YOUR INSTRUCTIONS: Your answer should hold exactly the lines from the one with "Task: Uncheck the Media Features checkbox" through the last line of the material below, nothing before and nothing extra.

WORKING DATA section start

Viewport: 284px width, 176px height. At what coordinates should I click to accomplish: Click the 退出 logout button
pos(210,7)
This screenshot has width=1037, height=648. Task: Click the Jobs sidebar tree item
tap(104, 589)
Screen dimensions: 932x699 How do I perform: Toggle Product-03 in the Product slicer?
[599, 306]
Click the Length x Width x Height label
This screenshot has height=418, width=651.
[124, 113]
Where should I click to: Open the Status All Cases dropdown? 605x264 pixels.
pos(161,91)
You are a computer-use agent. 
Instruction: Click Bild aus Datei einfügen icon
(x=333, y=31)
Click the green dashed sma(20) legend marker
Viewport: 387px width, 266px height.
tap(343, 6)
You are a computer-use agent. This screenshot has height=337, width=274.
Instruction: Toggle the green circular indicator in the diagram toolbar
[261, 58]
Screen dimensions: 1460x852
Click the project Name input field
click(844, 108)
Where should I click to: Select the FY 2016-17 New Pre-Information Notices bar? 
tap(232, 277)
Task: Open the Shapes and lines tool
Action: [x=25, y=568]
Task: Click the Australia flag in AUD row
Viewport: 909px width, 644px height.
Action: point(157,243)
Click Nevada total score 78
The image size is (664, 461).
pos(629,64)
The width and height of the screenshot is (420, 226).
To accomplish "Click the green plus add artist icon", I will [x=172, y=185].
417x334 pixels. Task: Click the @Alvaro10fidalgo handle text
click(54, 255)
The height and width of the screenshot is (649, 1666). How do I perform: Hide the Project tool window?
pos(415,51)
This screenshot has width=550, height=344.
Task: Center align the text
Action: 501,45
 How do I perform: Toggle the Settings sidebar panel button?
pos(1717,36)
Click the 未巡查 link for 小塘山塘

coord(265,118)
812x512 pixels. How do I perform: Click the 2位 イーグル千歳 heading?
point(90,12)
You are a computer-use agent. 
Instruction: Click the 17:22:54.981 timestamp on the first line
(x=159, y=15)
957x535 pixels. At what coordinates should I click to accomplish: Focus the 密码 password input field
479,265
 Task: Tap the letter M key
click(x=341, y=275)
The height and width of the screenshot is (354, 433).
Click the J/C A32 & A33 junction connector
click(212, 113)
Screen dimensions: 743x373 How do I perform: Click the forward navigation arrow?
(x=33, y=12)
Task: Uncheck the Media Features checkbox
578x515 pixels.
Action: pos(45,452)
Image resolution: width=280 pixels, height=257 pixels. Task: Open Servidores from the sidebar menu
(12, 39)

WORKING DATA section end

YOUR SOLUTION:
Task: Uncheck the Media Features checkbox
578x515 pixels.
Action: pos(45,452)
Image resolution: width=280 pixels, height=257 pixels. Task: Open Servidores from the sidebar menu
(12, 39)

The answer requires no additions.